Stored data:
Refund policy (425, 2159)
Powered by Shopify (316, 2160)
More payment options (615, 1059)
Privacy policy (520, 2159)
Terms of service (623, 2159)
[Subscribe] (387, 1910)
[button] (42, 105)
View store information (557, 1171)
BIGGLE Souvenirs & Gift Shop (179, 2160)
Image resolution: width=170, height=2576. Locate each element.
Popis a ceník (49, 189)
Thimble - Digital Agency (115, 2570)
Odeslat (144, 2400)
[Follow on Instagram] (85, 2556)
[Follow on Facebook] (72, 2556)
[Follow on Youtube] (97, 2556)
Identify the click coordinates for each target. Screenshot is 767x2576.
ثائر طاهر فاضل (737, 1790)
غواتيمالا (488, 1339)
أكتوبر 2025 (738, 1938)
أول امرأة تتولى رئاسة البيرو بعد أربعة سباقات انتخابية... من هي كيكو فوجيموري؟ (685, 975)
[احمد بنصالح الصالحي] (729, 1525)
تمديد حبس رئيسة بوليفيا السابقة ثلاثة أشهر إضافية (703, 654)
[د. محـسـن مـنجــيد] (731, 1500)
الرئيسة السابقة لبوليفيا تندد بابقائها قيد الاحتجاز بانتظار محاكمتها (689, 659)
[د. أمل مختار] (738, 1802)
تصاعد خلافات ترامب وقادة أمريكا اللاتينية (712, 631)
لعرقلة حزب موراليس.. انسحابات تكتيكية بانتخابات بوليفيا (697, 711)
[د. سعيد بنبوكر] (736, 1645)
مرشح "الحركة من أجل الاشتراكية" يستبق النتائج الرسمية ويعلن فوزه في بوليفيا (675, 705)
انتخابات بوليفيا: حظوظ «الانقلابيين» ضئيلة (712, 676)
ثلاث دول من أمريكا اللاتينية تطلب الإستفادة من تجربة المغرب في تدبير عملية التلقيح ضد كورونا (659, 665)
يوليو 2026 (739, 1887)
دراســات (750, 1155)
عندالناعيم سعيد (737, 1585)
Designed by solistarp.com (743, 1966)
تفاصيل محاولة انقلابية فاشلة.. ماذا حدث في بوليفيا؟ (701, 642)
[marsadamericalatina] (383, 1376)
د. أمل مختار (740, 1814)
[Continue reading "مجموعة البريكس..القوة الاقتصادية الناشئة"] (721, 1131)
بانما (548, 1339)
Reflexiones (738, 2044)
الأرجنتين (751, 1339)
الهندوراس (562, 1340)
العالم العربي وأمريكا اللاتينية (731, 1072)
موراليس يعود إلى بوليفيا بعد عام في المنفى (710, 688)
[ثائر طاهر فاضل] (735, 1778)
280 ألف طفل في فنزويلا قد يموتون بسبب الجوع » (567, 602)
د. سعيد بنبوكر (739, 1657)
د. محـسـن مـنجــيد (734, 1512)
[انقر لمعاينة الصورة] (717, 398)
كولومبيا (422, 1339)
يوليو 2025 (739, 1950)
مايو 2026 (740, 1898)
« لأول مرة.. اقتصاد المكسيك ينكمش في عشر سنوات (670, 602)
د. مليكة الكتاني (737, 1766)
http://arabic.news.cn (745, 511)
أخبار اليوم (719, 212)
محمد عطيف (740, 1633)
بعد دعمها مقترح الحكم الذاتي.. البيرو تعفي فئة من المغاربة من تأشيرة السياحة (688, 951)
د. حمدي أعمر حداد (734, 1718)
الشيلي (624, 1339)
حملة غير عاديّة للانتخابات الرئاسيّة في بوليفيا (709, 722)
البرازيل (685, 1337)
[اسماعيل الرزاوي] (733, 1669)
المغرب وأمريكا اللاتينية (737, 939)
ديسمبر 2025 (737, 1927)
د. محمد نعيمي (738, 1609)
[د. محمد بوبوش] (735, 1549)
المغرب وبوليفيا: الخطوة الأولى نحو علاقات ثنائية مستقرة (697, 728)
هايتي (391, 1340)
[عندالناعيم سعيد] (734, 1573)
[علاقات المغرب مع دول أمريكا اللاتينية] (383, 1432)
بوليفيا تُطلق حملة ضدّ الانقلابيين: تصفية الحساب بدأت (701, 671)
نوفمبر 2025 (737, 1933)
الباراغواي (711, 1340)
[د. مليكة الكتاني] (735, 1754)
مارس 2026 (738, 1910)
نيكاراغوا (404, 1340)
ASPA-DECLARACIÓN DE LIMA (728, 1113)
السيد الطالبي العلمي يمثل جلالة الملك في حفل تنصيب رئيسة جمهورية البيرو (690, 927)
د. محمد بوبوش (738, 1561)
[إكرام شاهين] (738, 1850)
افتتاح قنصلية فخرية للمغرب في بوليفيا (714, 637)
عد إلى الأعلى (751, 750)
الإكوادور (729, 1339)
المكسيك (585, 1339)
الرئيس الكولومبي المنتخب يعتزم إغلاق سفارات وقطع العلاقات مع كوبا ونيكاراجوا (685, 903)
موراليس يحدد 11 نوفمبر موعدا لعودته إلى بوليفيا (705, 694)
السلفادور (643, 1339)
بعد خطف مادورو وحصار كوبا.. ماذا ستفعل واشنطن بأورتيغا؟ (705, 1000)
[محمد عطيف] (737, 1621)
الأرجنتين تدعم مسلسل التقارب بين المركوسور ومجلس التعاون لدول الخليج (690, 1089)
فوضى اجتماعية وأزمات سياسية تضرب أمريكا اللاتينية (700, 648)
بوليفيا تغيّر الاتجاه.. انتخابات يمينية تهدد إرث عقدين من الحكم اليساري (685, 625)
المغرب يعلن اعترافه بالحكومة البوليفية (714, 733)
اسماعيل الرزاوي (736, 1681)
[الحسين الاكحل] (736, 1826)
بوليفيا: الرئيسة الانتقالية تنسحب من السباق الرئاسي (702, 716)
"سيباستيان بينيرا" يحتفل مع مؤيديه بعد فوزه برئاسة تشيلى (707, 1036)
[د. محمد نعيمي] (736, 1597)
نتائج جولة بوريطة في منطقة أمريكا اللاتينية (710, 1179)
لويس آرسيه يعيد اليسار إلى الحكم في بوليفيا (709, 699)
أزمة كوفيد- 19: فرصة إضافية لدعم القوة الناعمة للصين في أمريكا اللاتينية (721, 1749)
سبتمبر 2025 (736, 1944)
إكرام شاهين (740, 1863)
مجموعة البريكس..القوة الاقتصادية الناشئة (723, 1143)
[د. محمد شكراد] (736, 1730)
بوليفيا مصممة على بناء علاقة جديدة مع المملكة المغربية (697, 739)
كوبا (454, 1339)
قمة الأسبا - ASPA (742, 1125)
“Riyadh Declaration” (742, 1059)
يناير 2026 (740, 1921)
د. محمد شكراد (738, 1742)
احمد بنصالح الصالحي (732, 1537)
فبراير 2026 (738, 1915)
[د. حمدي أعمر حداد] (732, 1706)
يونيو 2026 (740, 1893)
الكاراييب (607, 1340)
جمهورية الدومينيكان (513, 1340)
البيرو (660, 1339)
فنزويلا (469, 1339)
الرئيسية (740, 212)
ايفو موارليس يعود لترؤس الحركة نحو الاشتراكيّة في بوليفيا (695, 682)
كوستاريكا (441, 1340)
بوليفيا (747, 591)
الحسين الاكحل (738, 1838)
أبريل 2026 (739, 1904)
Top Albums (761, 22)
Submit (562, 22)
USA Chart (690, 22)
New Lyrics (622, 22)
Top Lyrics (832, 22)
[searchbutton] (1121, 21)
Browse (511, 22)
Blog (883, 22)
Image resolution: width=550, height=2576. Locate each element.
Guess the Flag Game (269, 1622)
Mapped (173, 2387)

### Problem requirements
Among the records above, find each line holding "width" and list it.

### Exercise result
Image resolution: width=170, height=2576. Locate each element.
Image resolution: width=550, height=2576. Locate each element.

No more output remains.